** What you will do **
Look through the data below. Collect every line where the word "computer" occurs.

Pixel coordinate grounding data:
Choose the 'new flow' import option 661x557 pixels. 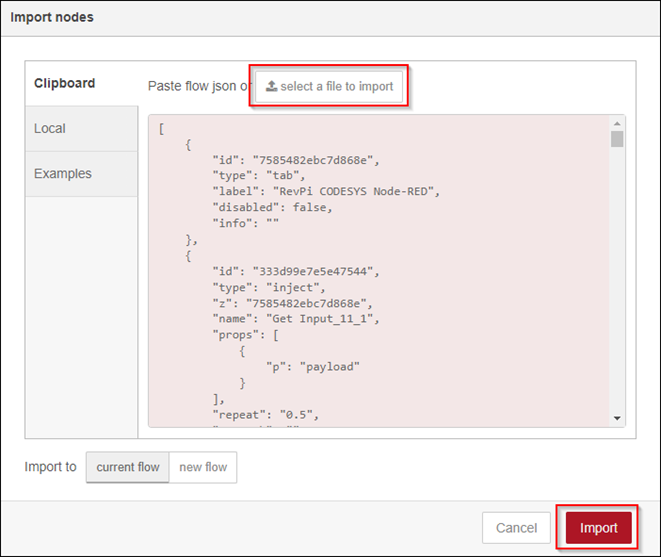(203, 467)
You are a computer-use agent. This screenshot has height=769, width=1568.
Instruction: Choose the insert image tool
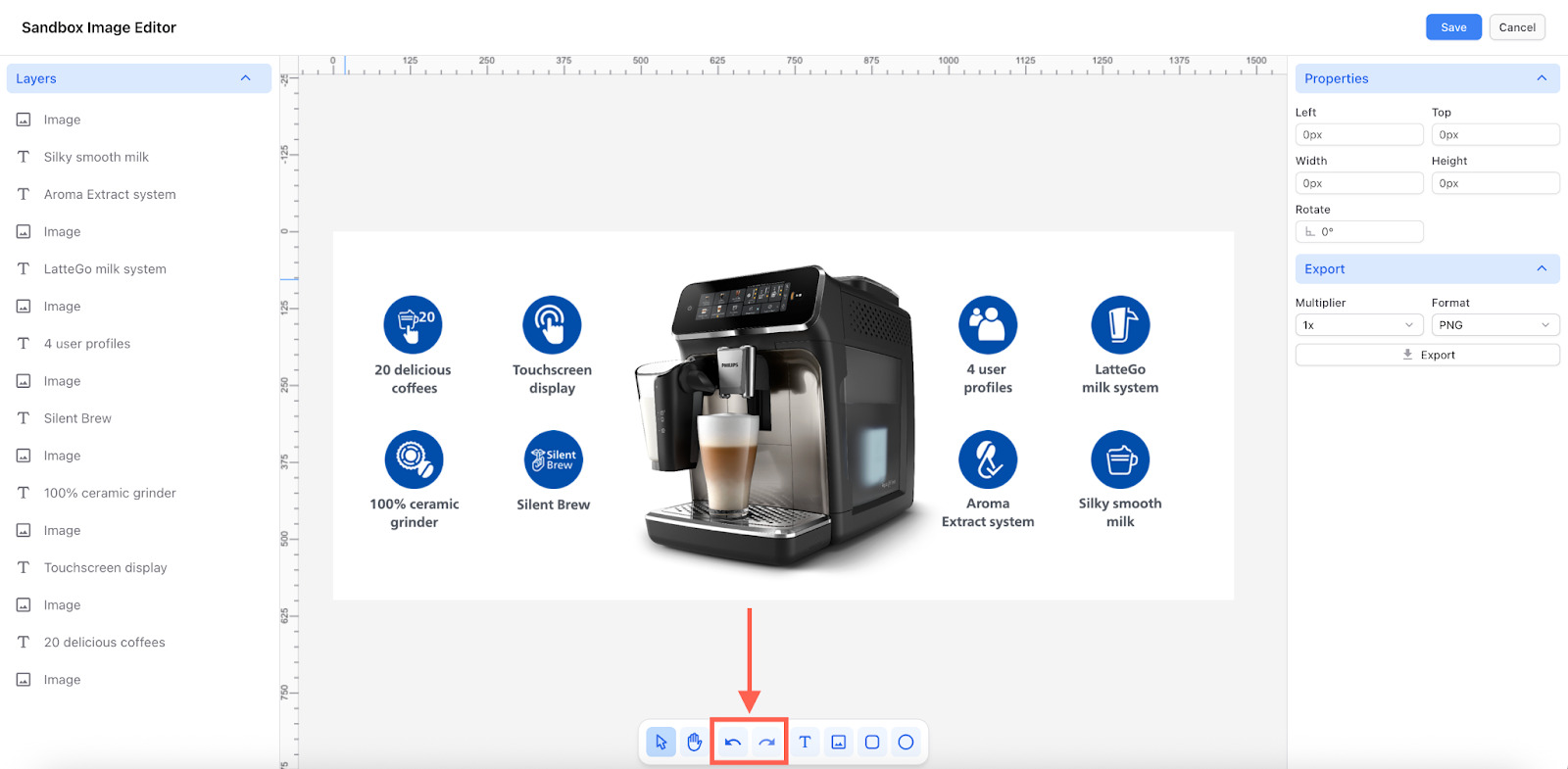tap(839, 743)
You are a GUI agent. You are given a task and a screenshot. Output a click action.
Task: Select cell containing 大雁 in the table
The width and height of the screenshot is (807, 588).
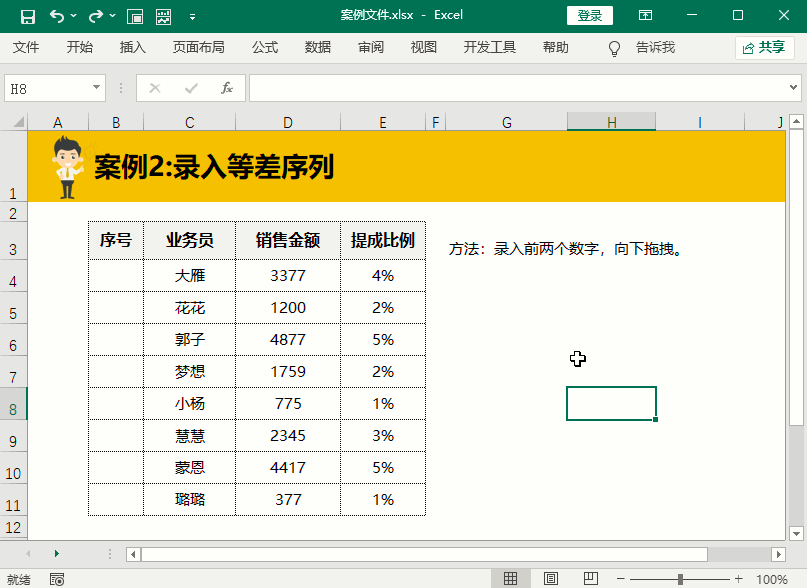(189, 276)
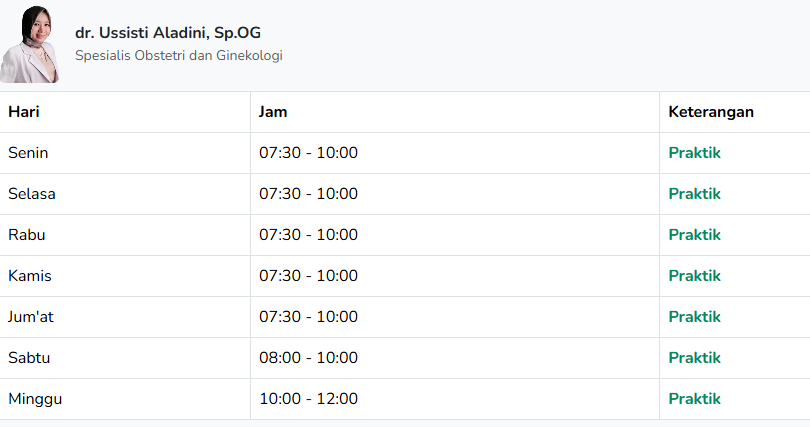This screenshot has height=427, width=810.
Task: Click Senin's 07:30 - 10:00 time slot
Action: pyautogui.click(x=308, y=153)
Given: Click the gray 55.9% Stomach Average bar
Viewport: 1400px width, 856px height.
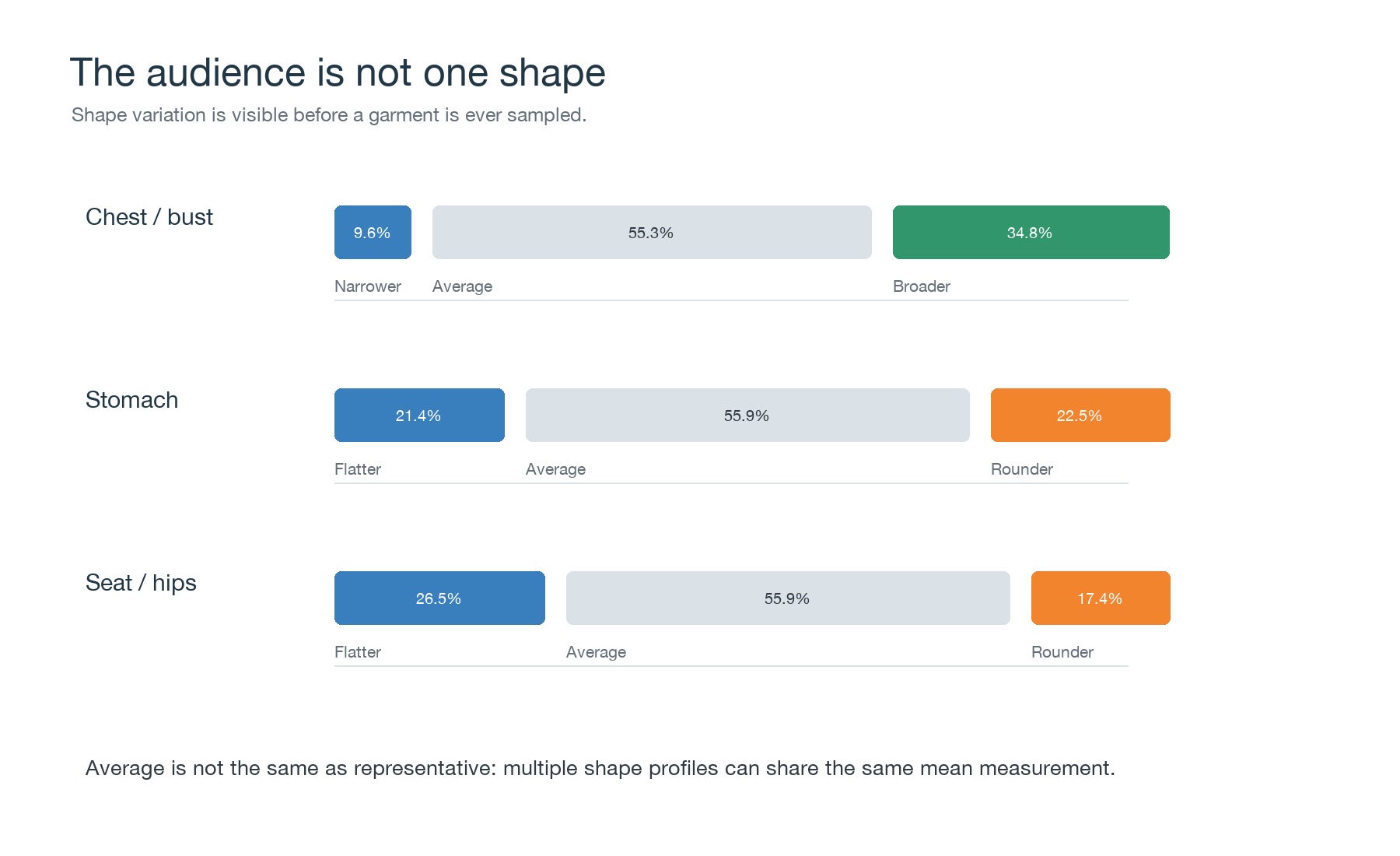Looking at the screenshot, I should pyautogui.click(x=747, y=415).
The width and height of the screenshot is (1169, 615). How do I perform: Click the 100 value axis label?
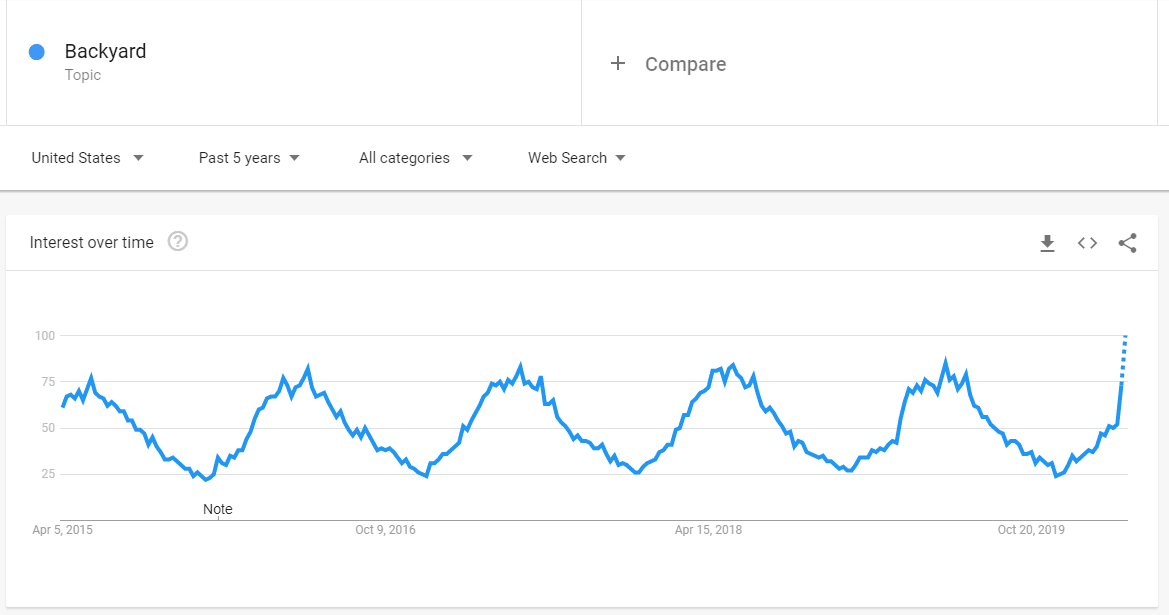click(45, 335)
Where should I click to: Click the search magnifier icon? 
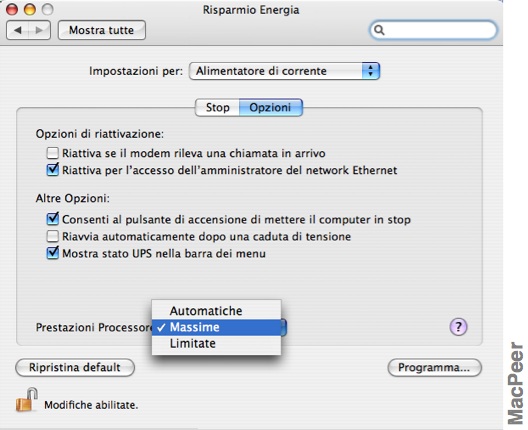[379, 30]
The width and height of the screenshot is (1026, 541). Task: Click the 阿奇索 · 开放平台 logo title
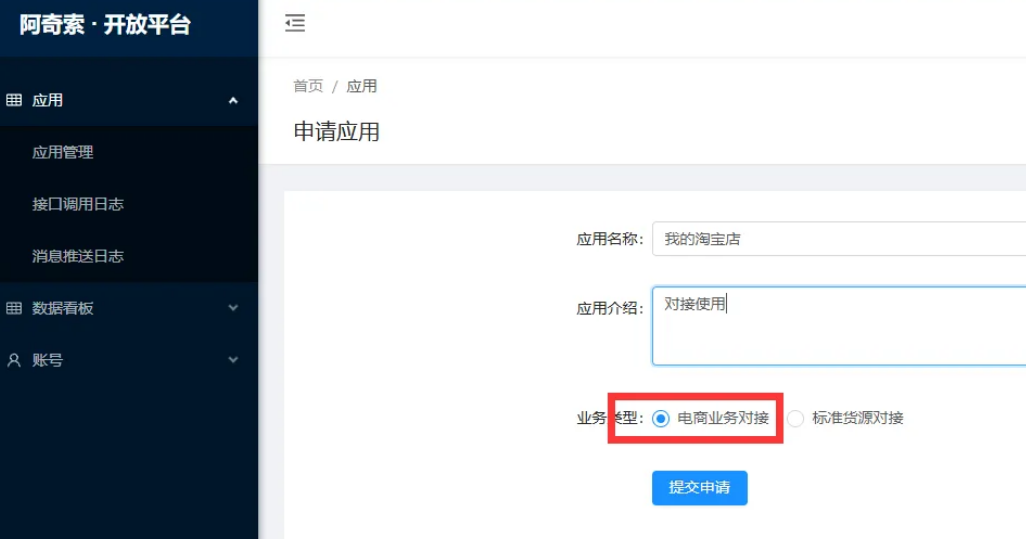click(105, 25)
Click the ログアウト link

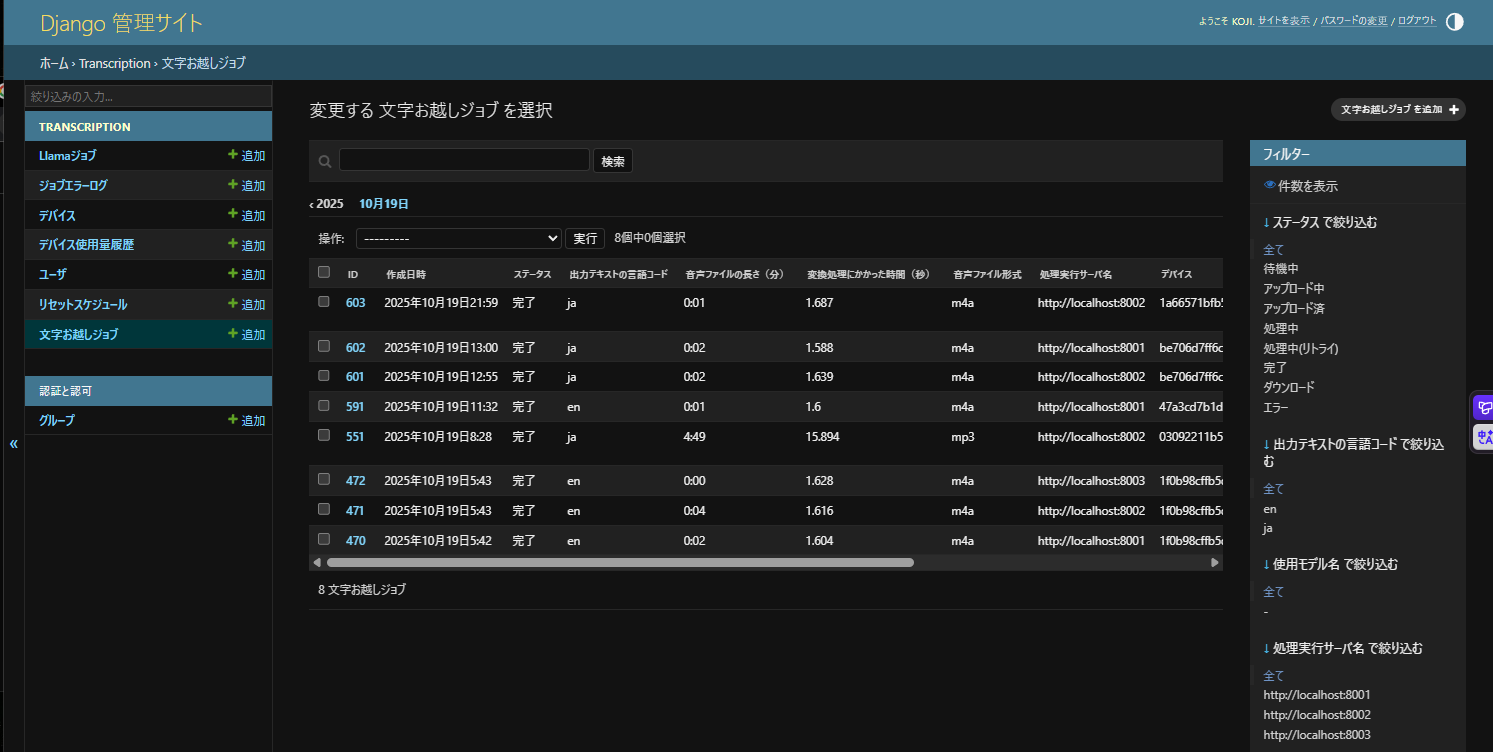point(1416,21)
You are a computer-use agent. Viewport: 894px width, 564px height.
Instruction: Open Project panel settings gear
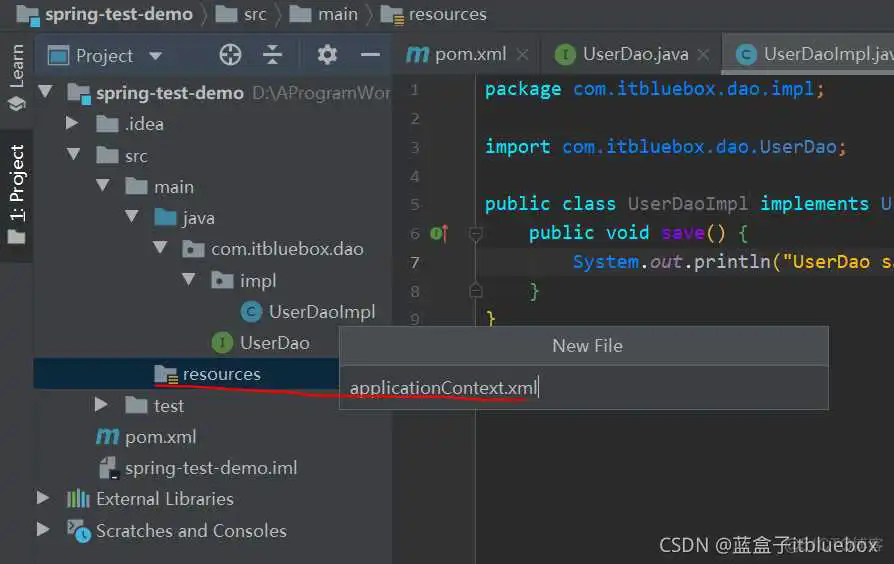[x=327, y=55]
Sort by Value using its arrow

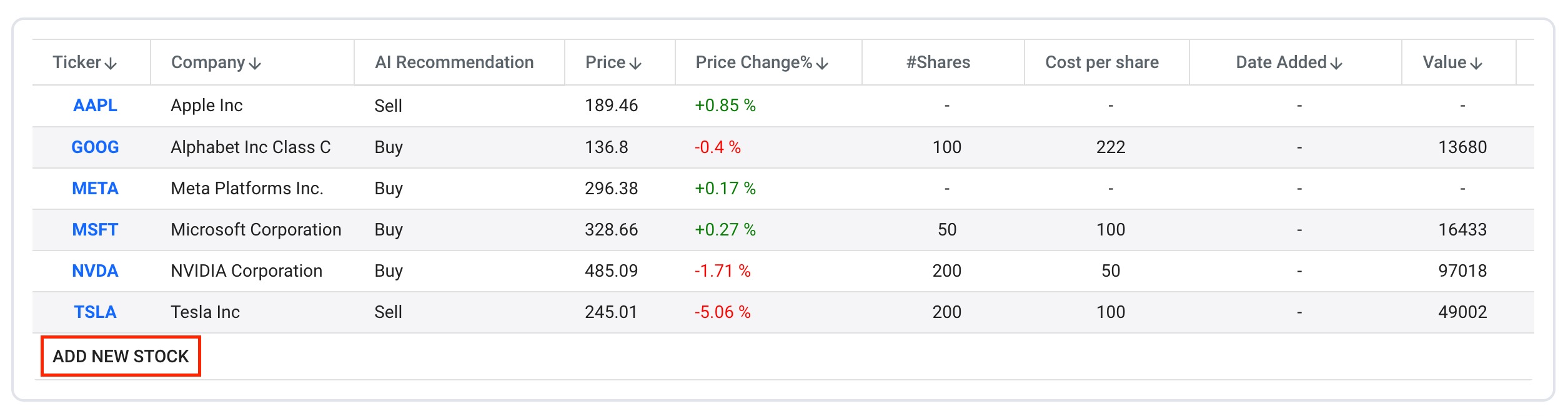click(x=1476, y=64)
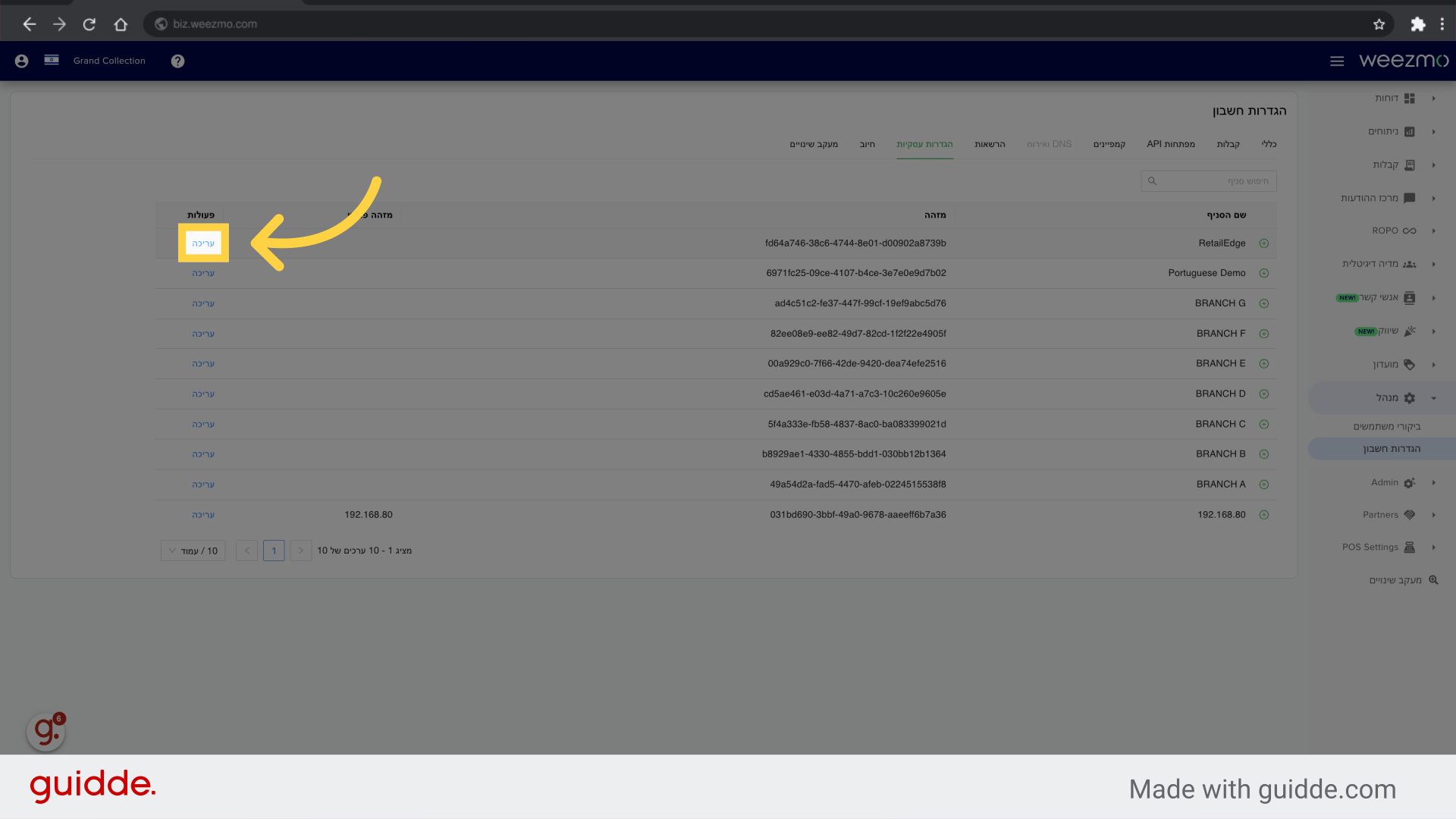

** Your solution **
You are a computer-use agent. This screenshot has height=769, width=1568.
You are a computer-use agent. Viewport: 894px width, 564px height.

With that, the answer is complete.